Input material:
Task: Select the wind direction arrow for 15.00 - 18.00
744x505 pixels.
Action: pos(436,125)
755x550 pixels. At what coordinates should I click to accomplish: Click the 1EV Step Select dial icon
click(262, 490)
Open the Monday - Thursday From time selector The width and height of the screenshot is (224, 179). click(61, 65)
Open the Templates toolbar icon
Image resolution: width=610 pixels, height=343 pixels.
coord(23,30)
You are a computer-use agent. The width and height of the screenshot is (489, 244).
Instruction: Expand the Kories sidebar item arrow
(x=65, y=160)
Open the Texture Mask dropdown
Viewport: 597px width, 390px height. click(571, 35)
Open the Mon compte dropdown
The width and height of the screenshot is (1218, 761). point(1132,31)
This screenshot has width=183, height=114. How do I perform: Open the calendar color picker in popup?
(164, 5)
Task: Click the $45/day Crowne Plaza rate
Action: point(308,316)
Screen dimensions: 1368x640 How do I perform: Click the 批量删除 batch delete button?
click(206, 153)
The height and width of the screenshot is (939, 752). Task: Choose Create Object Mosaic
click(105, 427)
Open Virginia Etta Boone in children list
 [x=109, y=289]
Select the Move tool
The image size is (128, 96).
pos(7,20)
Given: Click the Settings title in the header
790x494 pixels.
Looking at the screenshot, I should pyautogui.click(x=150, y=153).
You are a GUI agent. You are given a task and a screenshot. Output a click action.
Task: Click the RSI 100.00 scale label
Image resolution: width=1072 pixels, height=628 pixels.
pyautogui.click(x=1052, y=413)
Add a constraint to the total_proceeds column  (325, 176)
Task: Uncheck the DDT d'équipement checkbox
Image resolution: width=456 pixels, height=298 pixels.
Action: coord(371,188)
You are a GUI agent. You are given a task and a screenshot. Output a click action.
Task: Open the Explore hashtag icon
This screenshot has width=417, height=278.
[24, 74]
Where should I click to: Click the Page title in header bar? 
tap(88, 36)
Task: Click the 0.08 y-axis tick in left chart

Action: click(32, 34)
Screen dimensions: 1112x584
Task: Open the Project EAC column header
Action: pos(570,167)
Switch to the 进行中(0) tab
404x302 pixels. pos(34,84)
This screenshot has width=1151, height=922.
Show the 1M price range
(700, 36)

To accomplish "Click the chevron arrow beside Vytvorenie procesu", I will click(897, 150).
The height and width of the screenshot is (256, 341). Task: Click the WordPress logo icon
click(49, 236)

Exercise requirements: Repeat each line, unchanged, from the line that contains "Task: Click the RSI 100.00 scale label" to the end of the listing above.

Reply:
Task: Click the RSI 100.00 scale label
Image resolution: width=1072 pixels, height=628 pixels.
pyautogui.click(x=1052, y=413)
Add a constraint to the total_proceeds column  (325, 176)
Task: Uncheck the DDT d'équipement checkbox
Image resolution: width=456 pixels, height=298 pixels.
Action: coord(371,188)
You are a GUI agent. You are given a task and a screenshot. Output a click action.
Task: Open the Explore hashtag icon
This screenshot has width=417, height=278.
[24, 74]
Where should I click to: Click the Page title in header bar? 
tap(88, 36)
Task: Click the 0.08 y-axis tick in left chart

Action: click(32, 34)
Screen dimensions: 1112x584
Task: Open the Project EAC column header
Action: pos(570,167)
Switch to the 进行中(0) tab
404x302 pixels. pos(34,84)
This screenshot has width=1151, height=922.
Show the 1M price range
(700, 36)

To accomplish "Click the chevron arrow beside Vytvorenie procesu", I will click(897, 150).
The height and width of the screenshot is (256, 341). Task: Click the WordPress logo icon
click(49, 236)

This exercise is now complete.